Since June 2020 (conclusion of the CCC work), Wild Legal noted the impossibility of translating the planetary limits into the French law, within the deadline self-imposed by the government's political agenda (see Wild Legal dossier on ecocide and planetary limits). Wild Legal has therefore worked on an alternative legal definition, based on existing the applicable concepts in French law. It proposes a definition that would take up the CCC's philosophy, draw on the work legacy of Polly Higgins, and be in conformity with the international law to define and sanction the crime of ecocide through the infringement of the French nation's fundamental "ecological" interests (article 410-1 of the Penal Code), understood as "a serious, lasting or extensive damage to the environment that would be likely to endanger the balance of the natural environment in the long term or that could harm the state of conservation of an ecosystem".
This paper proposed by Wild Legal has been discussed within a working group composed of CCC members, lawyers, magistrates, law academics and scientists.
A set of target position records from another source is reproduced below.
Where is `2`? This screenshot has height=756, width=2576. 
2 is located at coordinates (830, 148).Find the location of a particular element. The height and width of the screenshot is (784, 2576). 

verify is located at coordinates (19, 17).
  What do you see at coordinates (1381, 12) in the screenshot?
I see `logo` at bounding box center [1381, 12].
On two occasions, Wild Legal, together with members of the CCC presented its work to government representatives, but none of the proposals were retained by the Government.
"The poker trick of renaming the "generic environmental offence" into an "ecocide offence" is not worth the hopes that CCC members have placed in the commitments made by the President and his government," said Marine Calmet.
Consequently, Wild Legal is calling for the government to withdraw the notion of “ecocide” from its text, since the current legal proposal does not respect the wishes of the CCC or the ambitions of the international movement towards the recognition of the crime of ecocide. Wild Legal will continue to discuss with parliamentarians, ahead of debates starting on December 8 at the National Assembly. Wild Legal hopes to count on the voices of the parliamentarians who have expressed their support to the work of the CCC to table the necessary amendments and defend the recognition of the crime of ecocide that is commensurate with the ecological and societal challenges of our time.